— What to do —
Each entry needs to be repeated exactly, with nothing added or removed.

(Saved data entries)
——————
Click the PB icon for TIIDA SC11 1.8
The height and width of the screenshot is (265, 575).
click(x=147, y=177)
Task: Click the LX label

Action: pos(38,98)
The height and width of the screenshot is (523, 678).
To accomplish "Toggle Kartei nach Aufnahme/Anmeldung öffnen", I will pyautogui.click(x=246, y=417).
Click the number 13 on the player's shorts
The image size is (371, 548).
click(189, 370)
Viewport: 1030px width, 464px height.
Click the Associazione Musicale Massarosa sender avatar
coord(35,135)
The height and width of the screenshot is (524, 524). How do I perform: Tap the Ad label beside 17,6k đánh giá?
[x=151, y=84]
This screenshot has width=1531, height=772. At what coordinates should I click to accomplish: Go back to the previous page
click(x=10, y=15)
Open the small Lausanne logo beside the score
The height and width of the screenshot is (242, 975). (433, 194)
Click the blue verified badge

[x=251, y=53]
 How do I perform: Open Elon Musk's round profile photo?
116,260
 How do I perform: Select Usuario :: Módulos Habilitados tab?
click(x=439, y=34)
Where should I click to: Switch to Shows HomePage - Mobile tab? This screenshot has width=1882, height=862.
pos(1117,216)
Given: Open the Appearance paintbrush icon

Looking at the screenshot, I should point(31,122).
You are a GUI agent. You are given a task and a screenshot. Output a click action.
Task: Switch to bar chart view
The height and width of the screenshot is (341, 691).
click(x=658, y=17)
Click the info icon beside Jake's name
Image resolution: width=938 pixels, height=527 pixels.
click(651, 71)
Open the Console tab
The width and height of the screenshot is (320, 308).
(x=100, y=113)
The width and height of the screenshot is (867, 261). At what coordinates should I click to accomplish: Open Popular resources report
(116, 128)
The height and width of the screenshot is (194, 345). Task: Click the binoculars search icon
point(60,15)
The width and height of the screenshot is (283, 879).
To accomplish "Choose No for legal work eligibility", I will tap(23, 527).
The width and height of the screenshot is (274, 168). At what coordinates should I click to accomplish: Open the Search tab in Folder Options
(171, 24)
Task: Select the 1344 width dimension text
——————
— The completed task —
Click the PB icon for TIIDA SC11 1.8
The height and width of the screenshot is (265, 575).
click(x=147, y=177)
Task: Click the LX label

Action: pos(38,98)
The height and width of the screenshot is (523, 678).
To accomplish "Toggle Kartei nach Aufnahme/Anmeldung öffnen", I will pyautogui.click(x=246, y=417).
Click the number 13 on the player's shorts
The image size is (371, 548).
click(189, 370)
Viewport: 1030px width, 464px height.
Click the Associazione Musicale Massarosa sender avatar
coord(35,135)
The height and width of the screenshot is (524, 524). How do I perform: Tap the Ad label beside 17,6k đánh giá?
[x=151, y=84]
This screenshot has width=1531, height=772. At what coordinates should I click to accomplish: Go back to the previous page
click(x=10, y=15)
Open the small Lausanne logo beside the score
The height and width of the screenshot is (242, 975). (433, 194)
Click the blue verified badge

[x=251, y=53]
 How do I perform: Open Elon Musk's round profile photo?
116,260
 How do I perform: Select Usuario :: Módulos Habilitados tab?
click(x=439, y=34)
Where should I click to: Switch to Shows HomePage - Mobile tab? This screenshot has width=1882, height=862.
pos(1117,216)
Given: Open the Appearance paintbrush icon

Looking at the screenshot, I should point(31,122).
You are a GUI agent. You are given a task and a screenshot. Output a click action.
Task: Switch to bar chart view
The height and width of the screenshot is (341, 691).
click(x=658, y=17)
Click the info icon beside Jake's name
Image resolution: width=938 pixels, height=527 pixels.
click(651, 71)
Open the Console tab
The width and height of the screenshot is (320, 308).
(x=100, y=113)
The width and height of the screenshot is (867, 261). At what coordinates should I click to accomplish: Open Popular resources report
(116, 128)
The height and width of the screenshot is (194, 345). Task: Click the binoculars search icon
point(60,15)
The width and height of the screenshot is (283, 879).
To accomplish "Choose No for legal work eligibility", I will tap(23, 527).
The width and height of the screenshot is (274, 168). At what coordinates should I click to accomplish: Open the Search tab in Folder Options
(171, 24)
Task: Select the 1344 width dimension text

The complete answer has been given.